TASK =>
Transcribe every line from the one containing "Screen dimensions: 503x374" to the end of the listing, exactly as written, and leave out the pictures.

SOURCE DATA =>
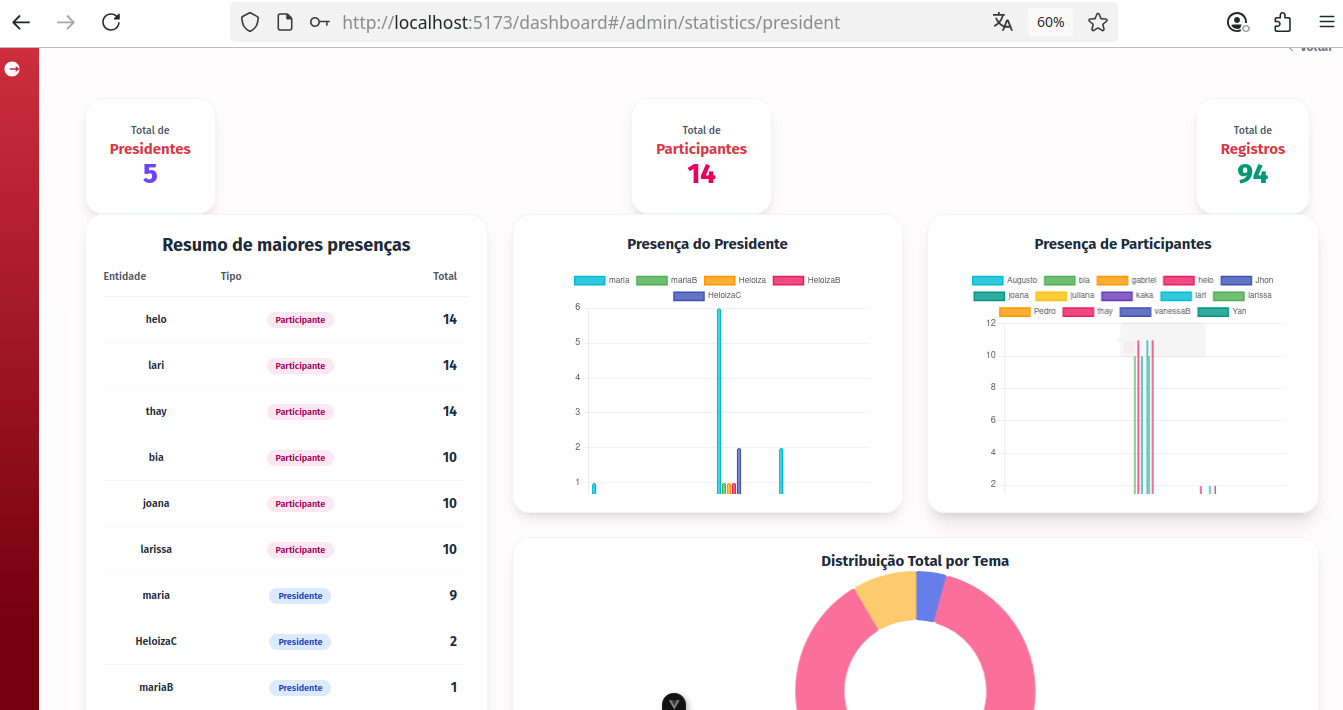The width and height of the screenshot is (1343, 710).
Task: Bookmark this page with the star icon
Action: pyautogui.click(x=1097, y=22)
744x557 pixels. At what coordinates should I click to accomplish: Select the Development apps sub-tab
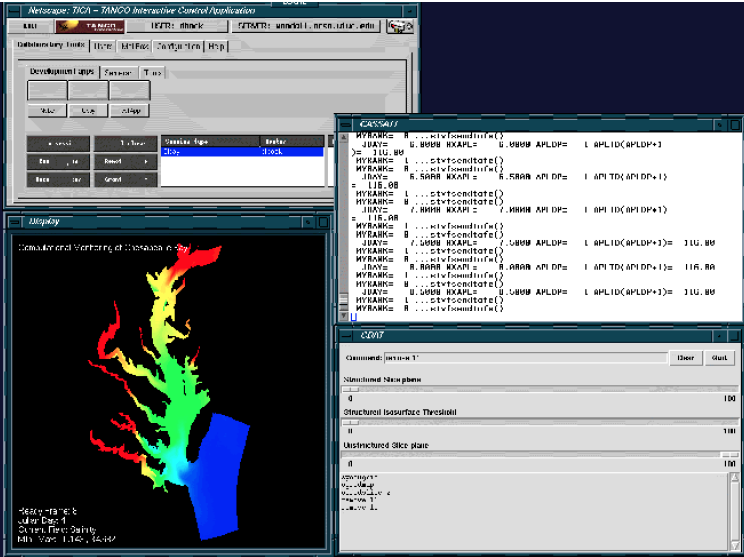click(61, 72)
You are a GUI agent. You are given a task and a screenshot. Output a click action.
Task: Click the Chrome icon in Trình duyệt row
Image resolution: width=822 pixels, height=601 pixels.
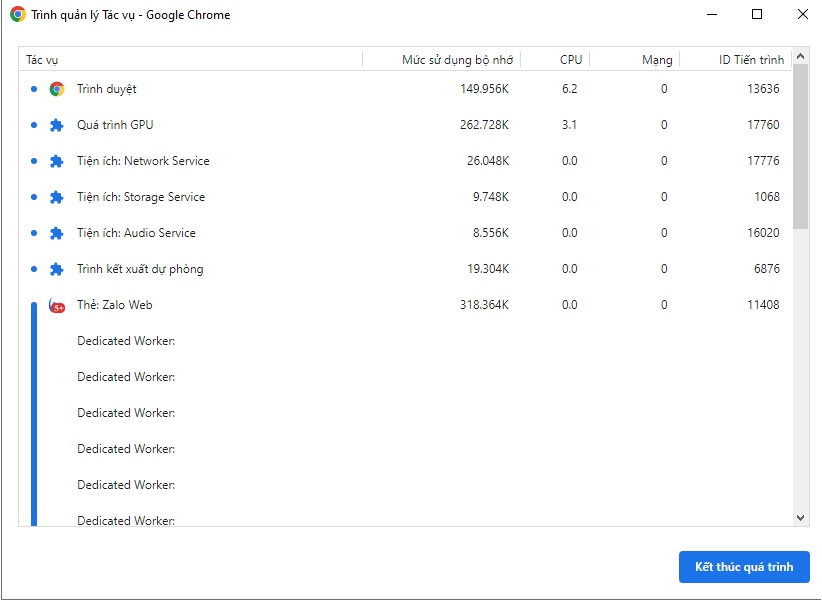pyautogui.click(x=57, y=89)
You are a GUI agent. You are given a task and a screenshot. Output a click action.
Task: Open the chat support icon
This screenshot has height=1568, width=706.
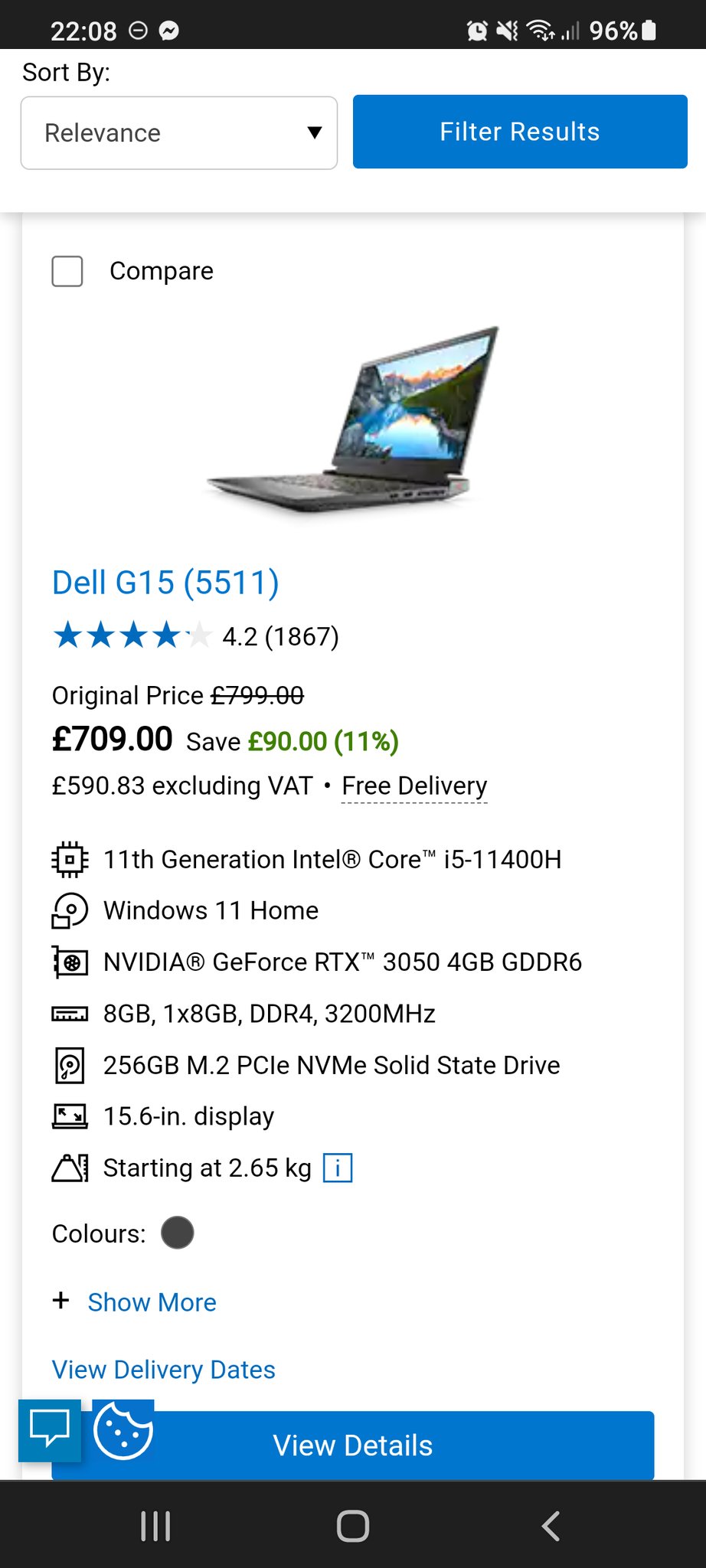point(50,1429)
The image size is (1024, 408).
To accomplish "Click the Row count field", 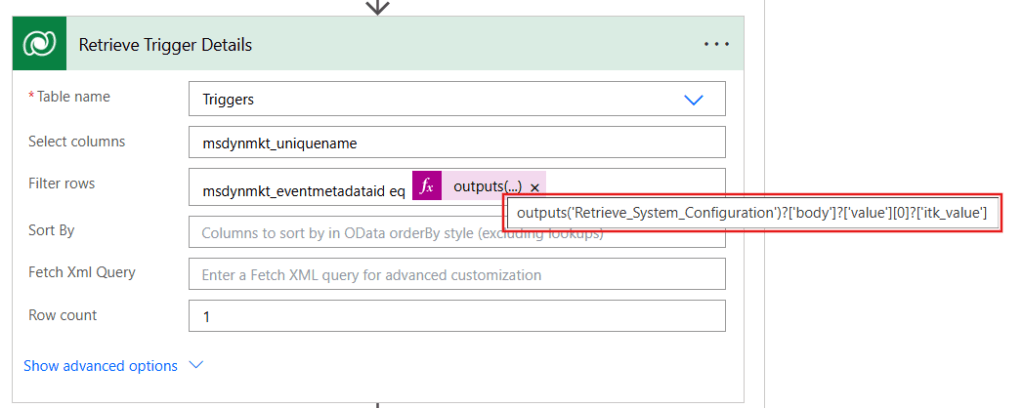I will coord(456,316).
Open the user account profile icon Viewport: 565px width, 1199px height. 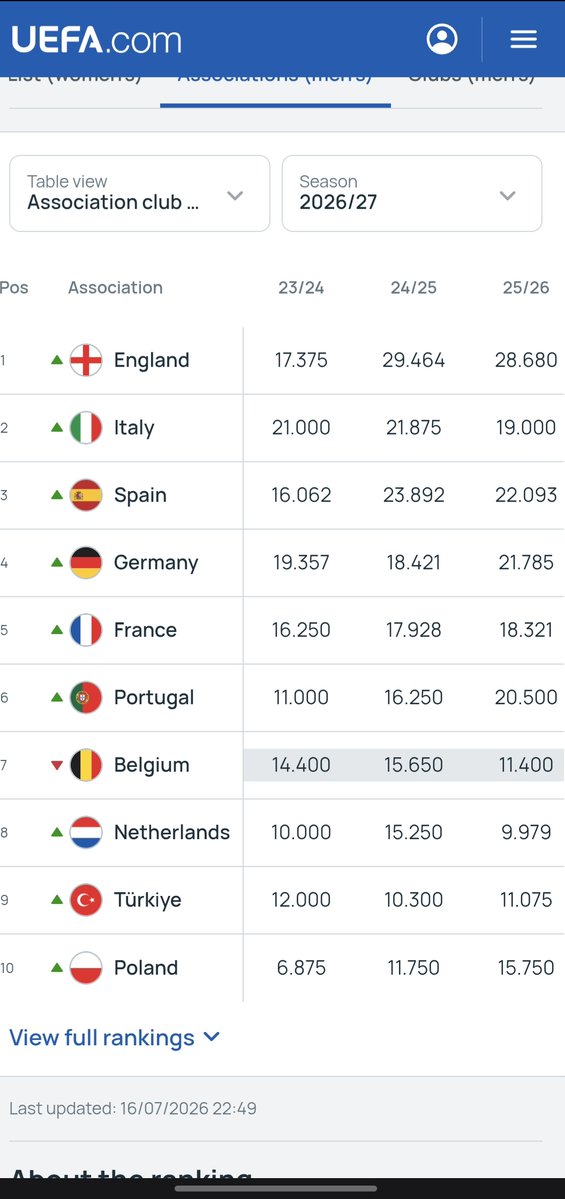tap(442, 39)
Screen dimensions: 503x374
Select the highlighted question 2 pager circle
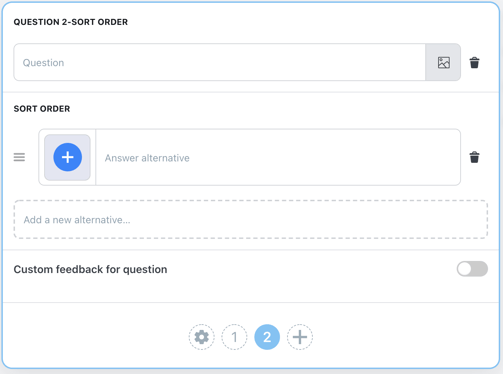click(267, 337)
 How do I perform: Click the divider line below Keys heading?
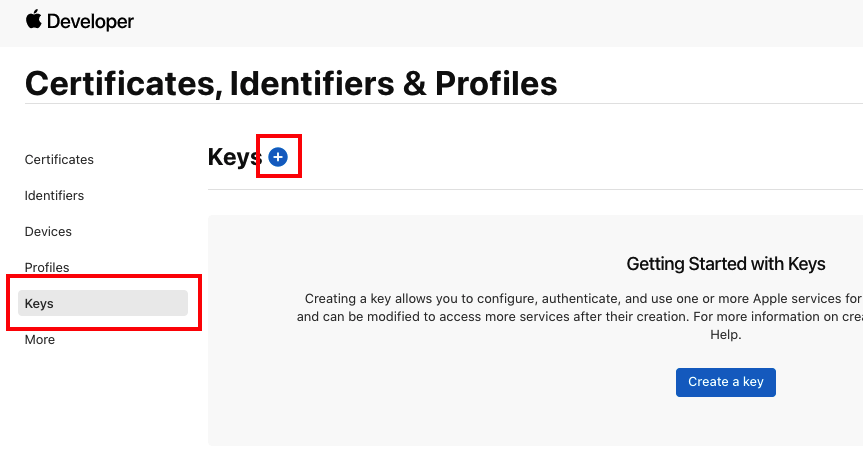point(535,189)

TASK OUTPUT =>
Screen dimensions: 503x374
Select the highlighted question 2 pager circle
click(267, 337)
 How do I perform: Click the divider line below Keys heading?
point(535,189)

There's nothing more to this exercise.